• _Assignment_: Copy out everything from the line containing "Identify the location" down to the last of the lines below, both ends included. Leave the pictures out of your answer.

*** Data supplied Section Begins ***

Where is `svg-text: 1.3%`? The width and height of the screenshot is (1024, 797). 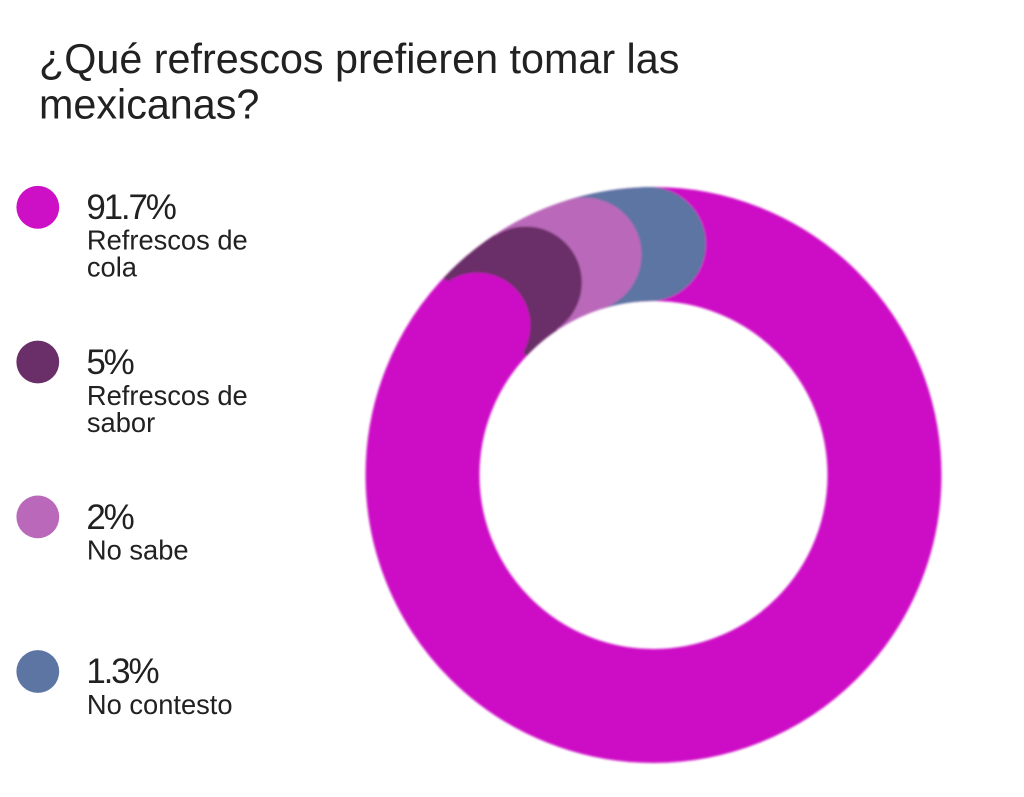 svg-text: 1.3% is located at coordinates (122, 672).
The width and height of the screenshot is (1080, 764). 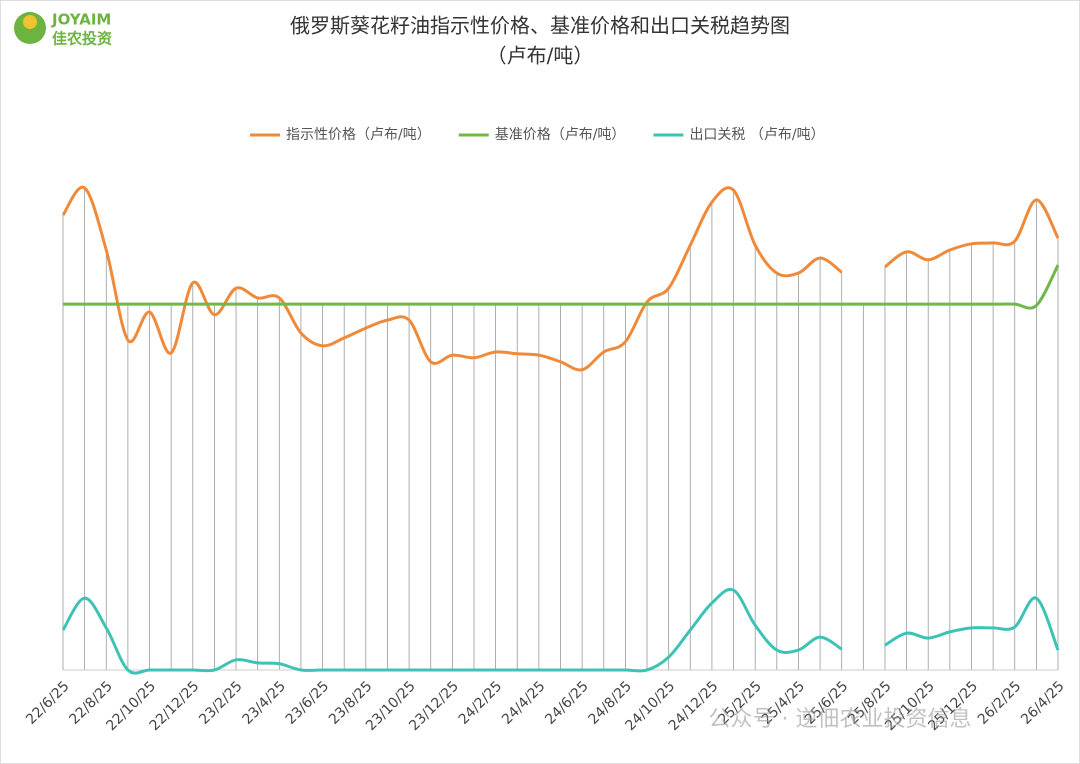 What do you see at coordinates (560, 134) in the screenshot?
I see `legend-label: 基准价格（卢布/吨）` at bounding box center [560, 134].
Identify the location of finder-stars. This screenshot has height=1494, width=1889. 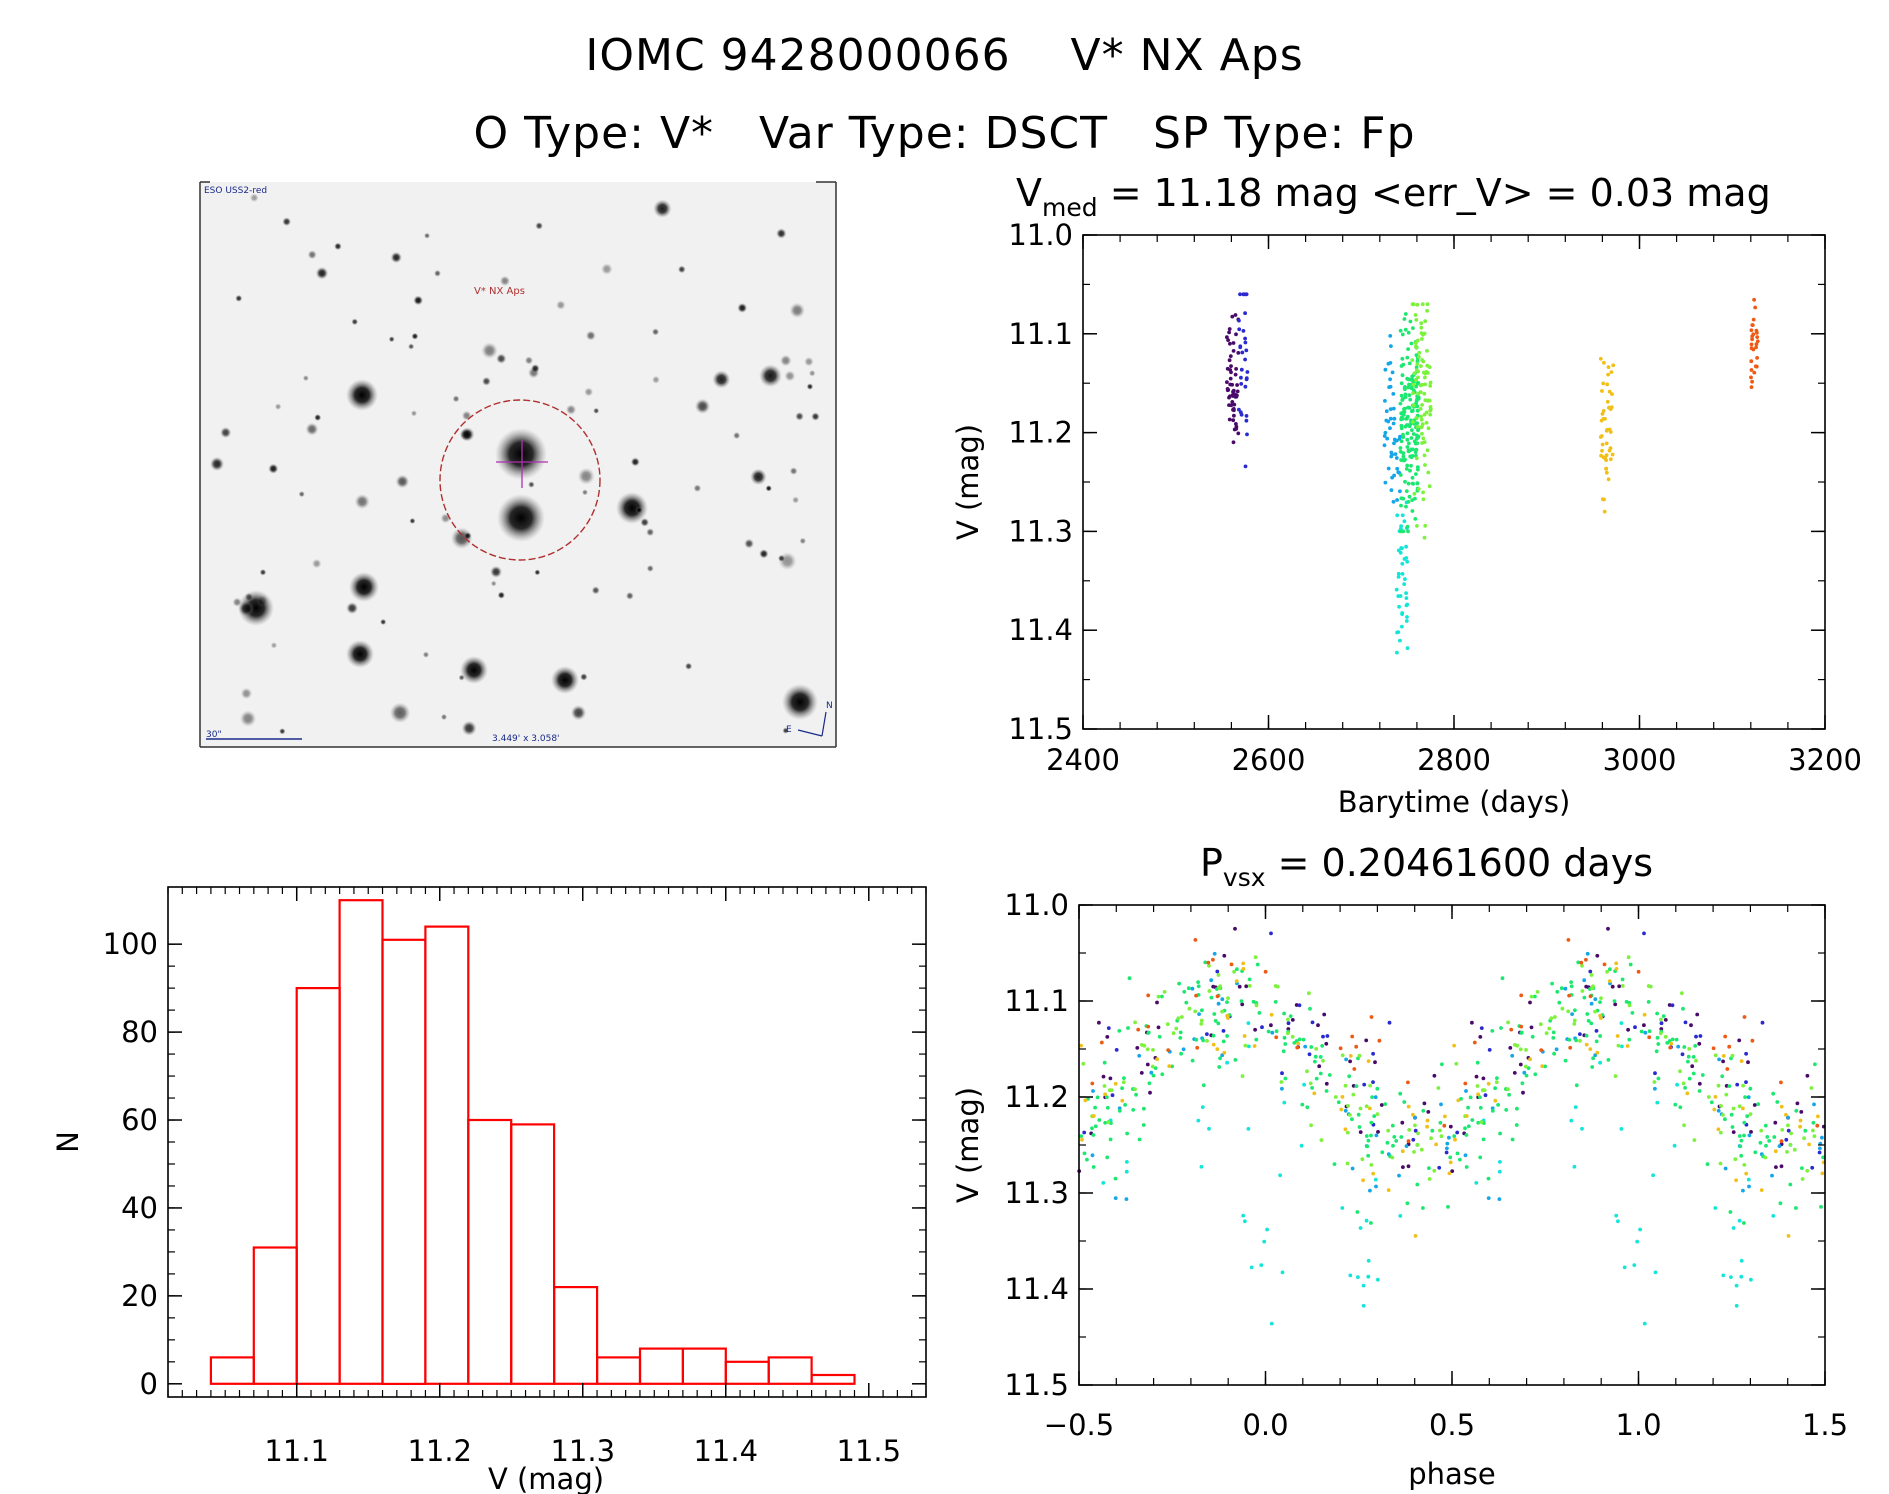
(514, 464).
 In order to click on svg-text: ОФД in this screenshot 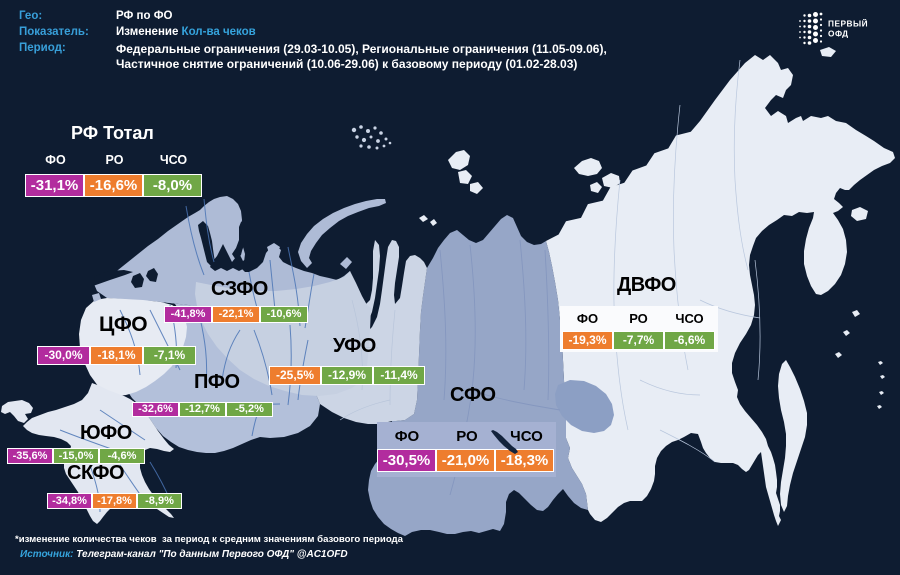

*** Data supplied Section Ends ***

• _Response to this exercise_:
Identify the location of finder-stars. This screenshot has height=1494, width=1889. 
(514, 464).
 In order to click on svg-text: ОФД in this screenshot 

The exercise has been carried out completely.